Let’s look at some examples using the three factor 2017 scheme. Suppose Provider A has the scores 70, 50, and 50 in Quality, Improvement, and Advancing Care, with a resulting composite score of 62. Provider B has a 50, 80, 80 which is also a 62. Is their performance equal such that they should earn an equal bonus, or both be denied? If provider C has a 5, 8, 9 for a 64.5, is this really superior performance despite the lower quality?
Another problem with the entire concept is that a provider can’t be superior unless another is inferior if the bonus is taken from those at the bottom to give to those at the top.
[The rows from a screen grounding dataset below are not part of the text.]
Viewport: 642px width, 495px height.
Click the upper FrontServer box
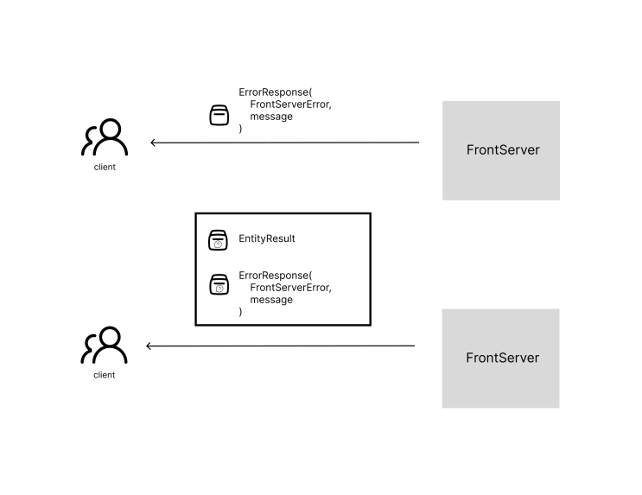[501, 150]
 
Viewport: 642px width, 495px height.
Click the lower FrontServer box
[500, 359]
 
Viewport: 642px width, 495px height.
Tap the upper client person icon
[105, 137]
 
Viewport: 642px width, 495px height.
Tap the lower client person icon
[104, 345]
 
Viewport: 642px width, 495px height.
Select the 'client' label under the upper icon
[105, 167]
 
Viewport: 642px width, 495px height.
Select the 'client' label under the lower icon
[104, 375]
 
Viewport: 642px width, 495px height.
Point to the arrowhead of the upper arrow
[151, 143]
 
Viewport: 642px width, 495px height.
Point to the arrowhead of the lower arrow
[147, 346]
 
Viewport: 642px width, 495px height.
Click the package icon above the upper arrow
[219, 115]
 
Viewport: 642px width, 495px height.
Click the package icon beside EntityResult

Thus the performance measure is inherently relative and is not determined only by one’s own score. I am reminded here of annual raise time during my department head days when I was given a fixed amount of money to distribute. If everyone was the same, no matter how good they were, everyone would get an average raise. If someone complained to me about getting an average raise I would ask “Whose raise do you want me to reduce so that you can have more?” Of course, some were more than willing to tell me.